O Pintor tem uma função fundamental, faz algo que
aqueles DoAvesso vêem sempre, mas não entendem como
acontece. Pinta o céu para que o sol faça seu show diário. Sem
as cores, o sol não dá as caras e nem se despede. Seu nome,
como a função diz, é Pintor porque é o único dessa espécie, não
precisa de distinção. Em Maya, todos têm uma função que faz
o mundo DoAvesso funcionar. Os de espécie única, que são
raros, levam o nome da própria atividade que desempenham.
As que requerem uma família, ou seja, mais de um envolvido
na mesma função, recebem nome próprio, para distinção.
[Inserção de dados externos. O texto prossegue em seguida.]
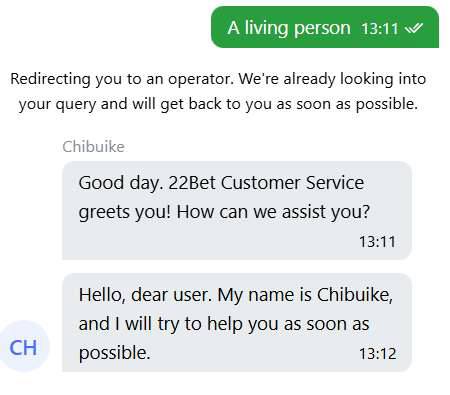450x395 pixels.
Task: Click the words "Customer Service" in greeting
Action: pos(292,183)
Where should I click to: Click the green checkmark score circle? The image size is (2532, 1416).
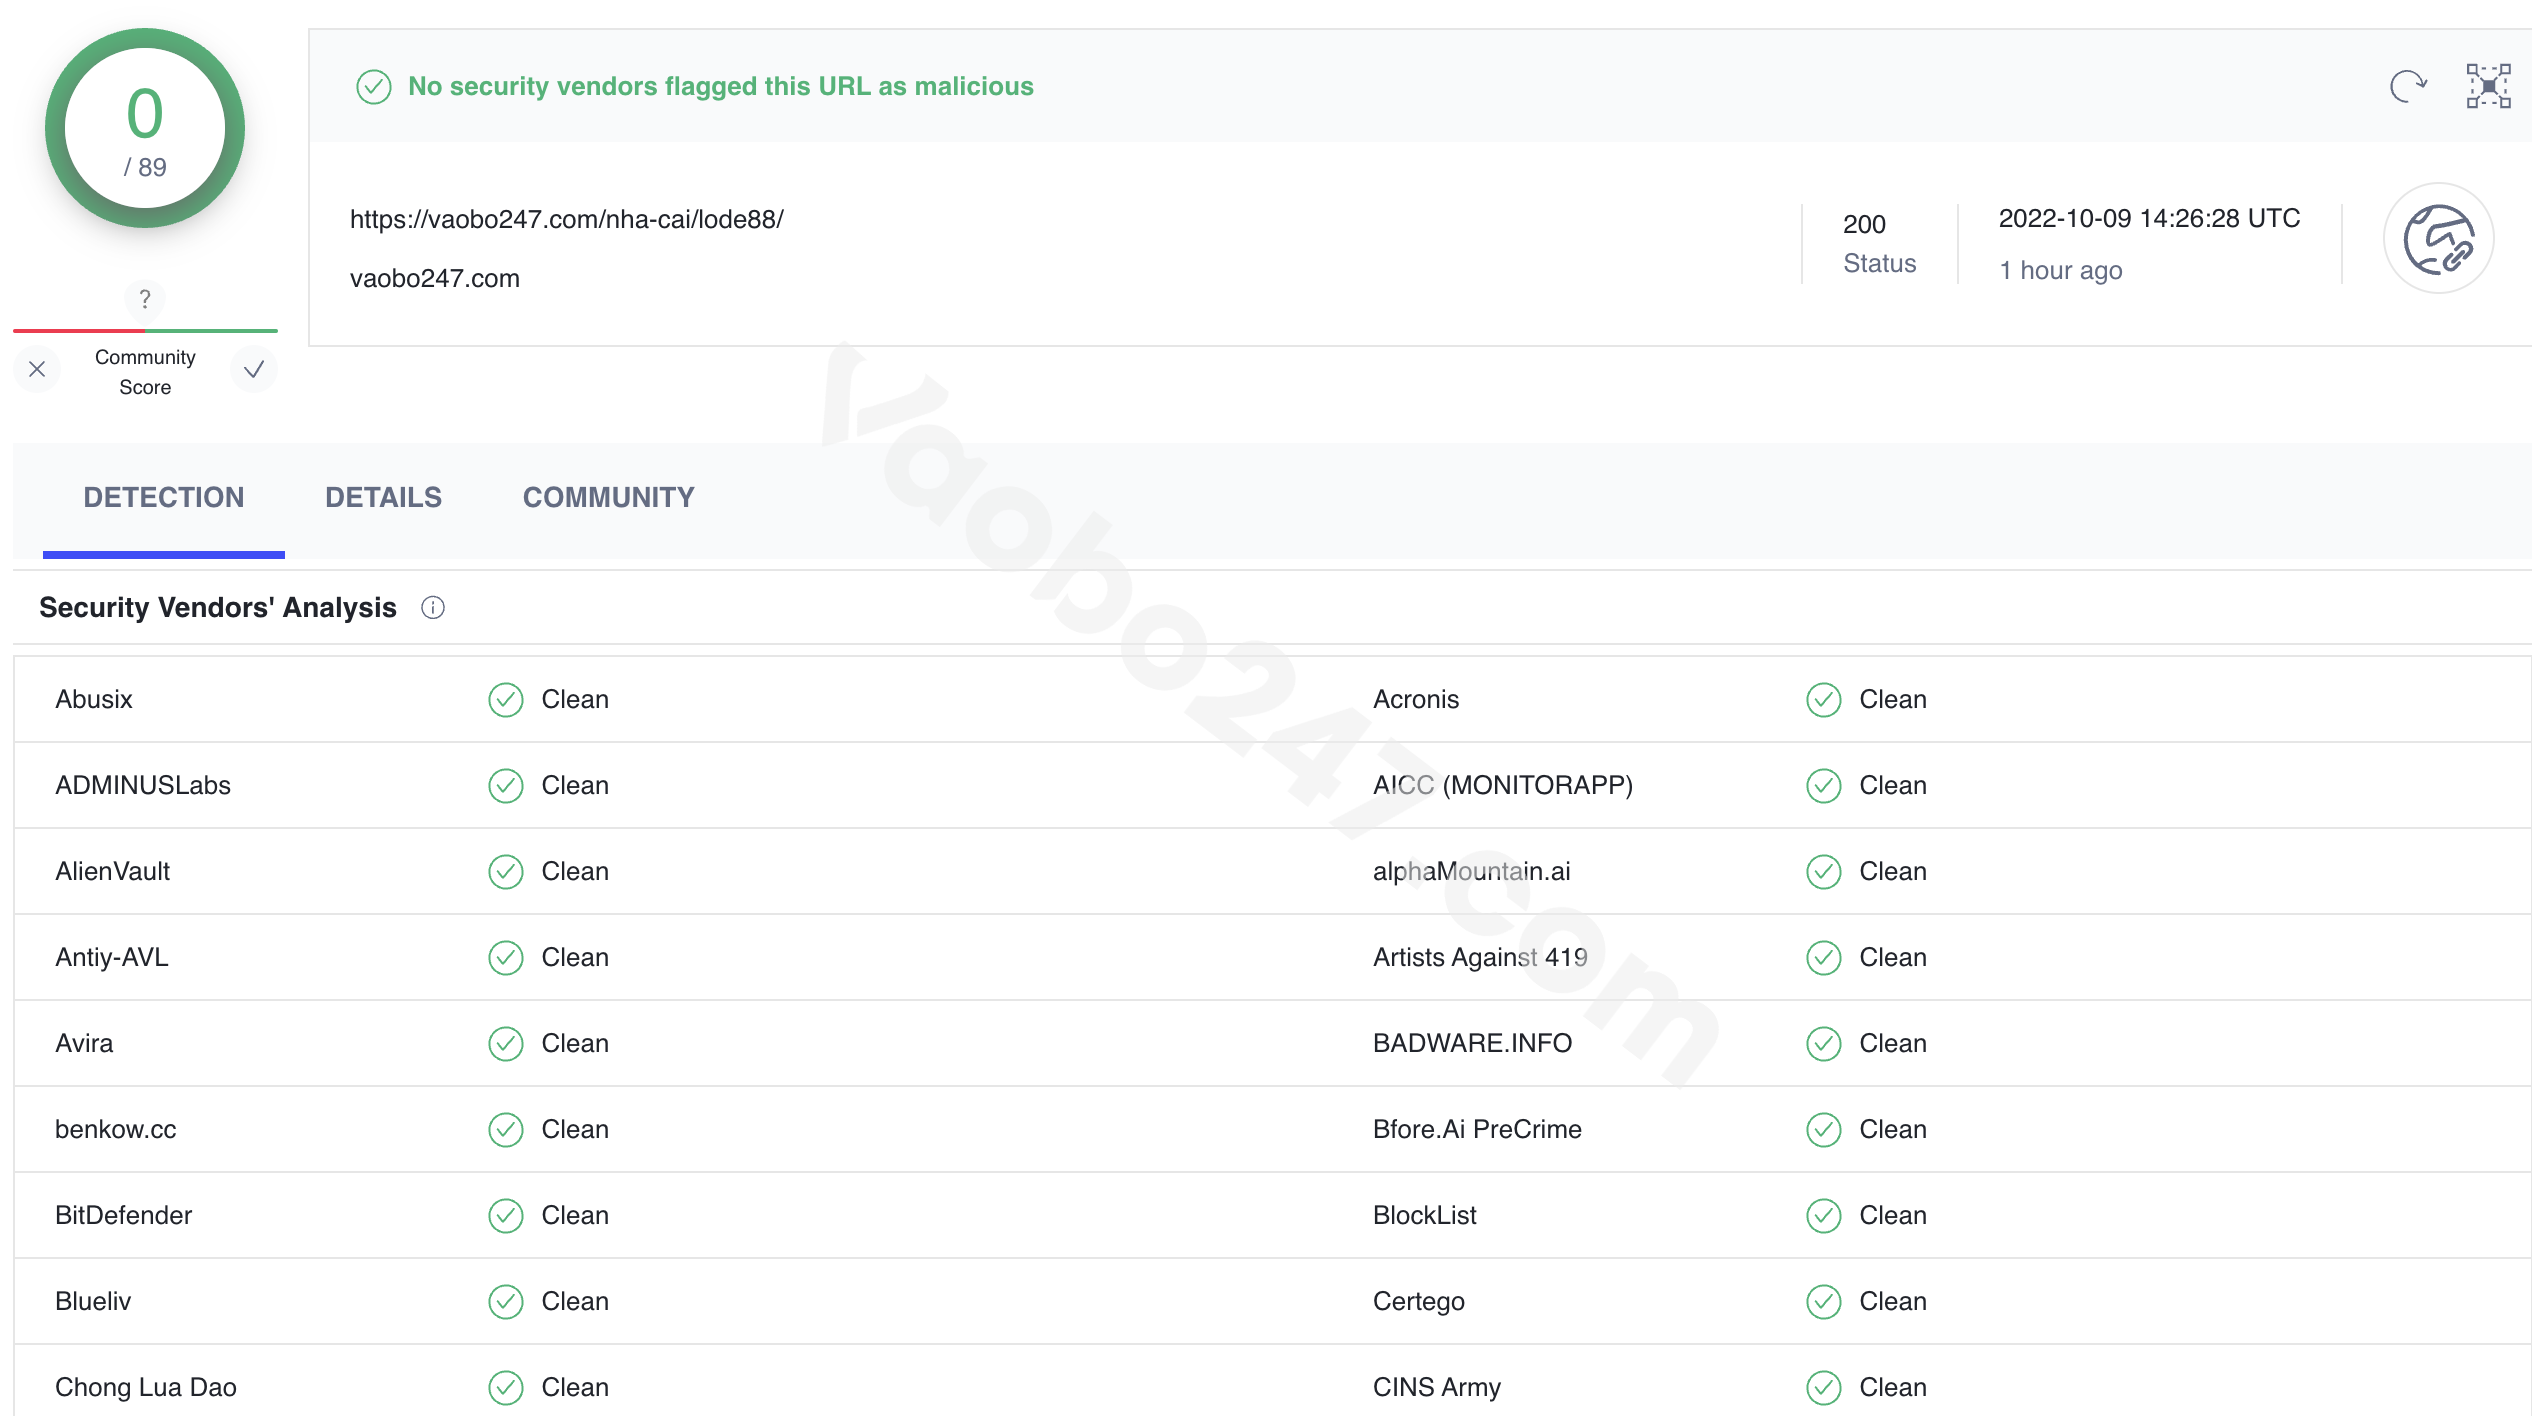pyautogui.click(x=144, y=130)
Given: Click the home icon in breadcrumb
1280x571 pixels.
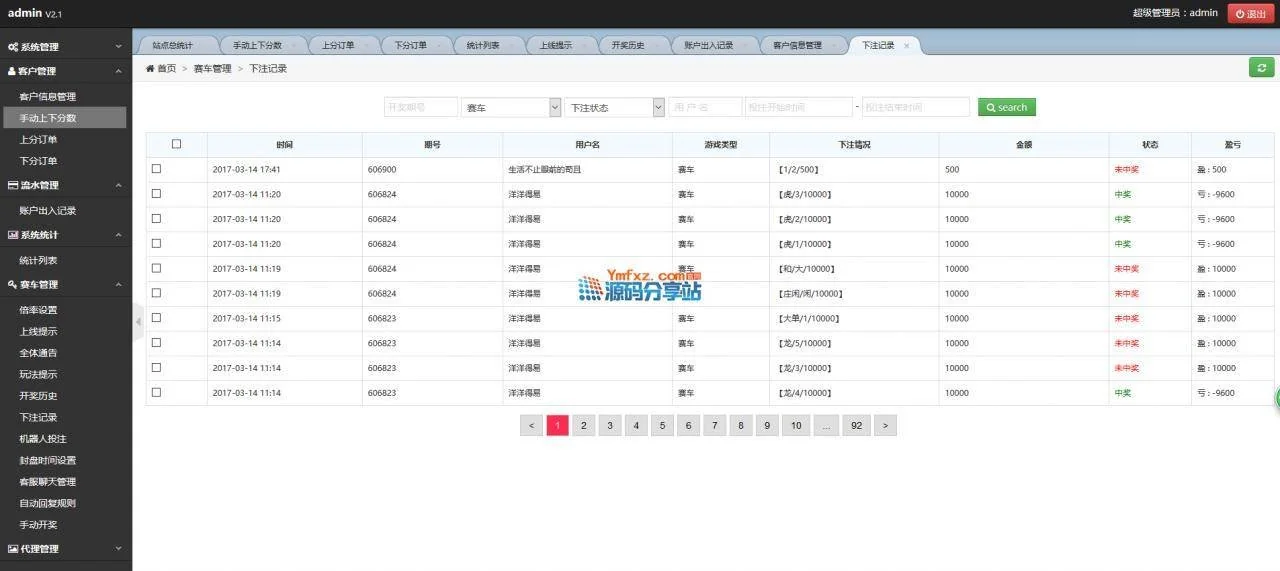Looking at the screenshot, I should (x=150, y=69).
Chakra tenta uma aproximação.
— Senhor Pintor, estou procurando emprego para esse menino,
Samadhi Aipim. É um DoAvesso e acha que não tem talen...
O Pintor está sentado numa cadeira de balanço que paira no ar,
presa na árvore que tem uma cabaninha, sua casa. Ele puxa a corda até
descer o balanço à altura de Chakra para interrompê-la:
— Estou muito ocupado, não está vendo? Preciso achar a tinta
vermelha. O Pintor vai levantar a cadeira de novo quando repara no
colar do menino.
— Onde você conseguiu isso?
— Por quê?
— Porque isso quer dizer que começou... Ai, preciso ir. O Pintor
acena um tchau ao puxar a cadeira para cima.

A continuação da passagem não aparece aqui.